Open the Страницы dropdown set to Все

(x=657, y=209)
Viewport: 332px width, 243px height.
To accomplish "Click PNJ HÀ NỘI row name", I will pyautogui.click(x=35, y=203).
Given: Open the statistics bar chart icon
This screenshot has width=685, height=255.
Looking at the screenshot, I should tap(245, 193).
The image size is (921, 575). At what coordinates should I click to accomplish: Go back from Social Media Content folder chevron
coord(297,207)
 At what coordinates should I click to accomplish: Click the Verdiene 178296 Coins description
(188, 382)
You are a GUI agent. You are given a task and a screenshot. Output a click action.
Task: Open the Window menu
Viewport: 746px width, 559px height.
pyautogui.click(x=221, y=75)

# # # # #

Reproduce the full listing above verbatim, line for line, with nothing changed or left out.

Open the Страницы dropdown set to Все

(x=657, y=209)
Viewport: 332px width, 243px height.
To accomplish "Click PNJ HÀ NỘI row name", I will pyautogui.click(x=35, y=203).
Given: Open the statistics bar chart icon
This screenshot has width=685, height=255.
Looking at the screenshot, I should tap(245, 193).
The image size is (921, 575). At what coordinates should I click to accomplish: Go back from Social Media Content folder chevron
coord(297,207)
 At what coordinates should I click to accomplish: Click the Verdiene 178296 Coins description
(188, 382)
You are a GUI agent. You are given a task and a screenshot. Output a click action.
Task: Open the Window menu
Viewport: 746px width, 559px height.
pyautogui.click(x=221, y=75)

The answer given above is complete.